* Your objective *
From the data below, extract the lines that run from the line containing "You are a computer-use agent. The" through the line containing "pos(203,238)", both included, and reproduce them without any change.

* Information supplied *
┄┄┄┄┄┄

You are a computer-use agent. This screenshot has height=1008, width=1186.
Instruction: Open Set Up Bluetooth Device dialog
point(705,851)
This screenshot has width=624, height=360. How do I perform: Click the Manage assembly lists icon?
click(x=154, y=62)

┄┄┄┄┄┄

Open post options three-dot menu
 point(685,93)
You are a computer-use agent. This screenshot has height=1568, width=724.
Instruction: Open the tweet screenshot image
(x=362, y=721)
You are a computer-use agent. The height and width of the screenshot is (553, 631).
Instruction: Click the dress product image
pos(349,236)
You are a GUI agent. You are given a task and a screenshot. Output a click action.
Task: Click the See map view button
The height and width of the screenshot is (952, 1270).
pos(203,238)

┄┄┄┄┄┄

* Answer to this problem *
You are a computer-use agent. The height and width of the screenshot is (553, 631).
Instruction: Click the dress product image
pos(349,236)
You are a GUI agent. You are given a task and a screenshot. Output a click action.
Task: Click the See map view button
The height and width of the screenshot is (952, 1270).
pos(203,238)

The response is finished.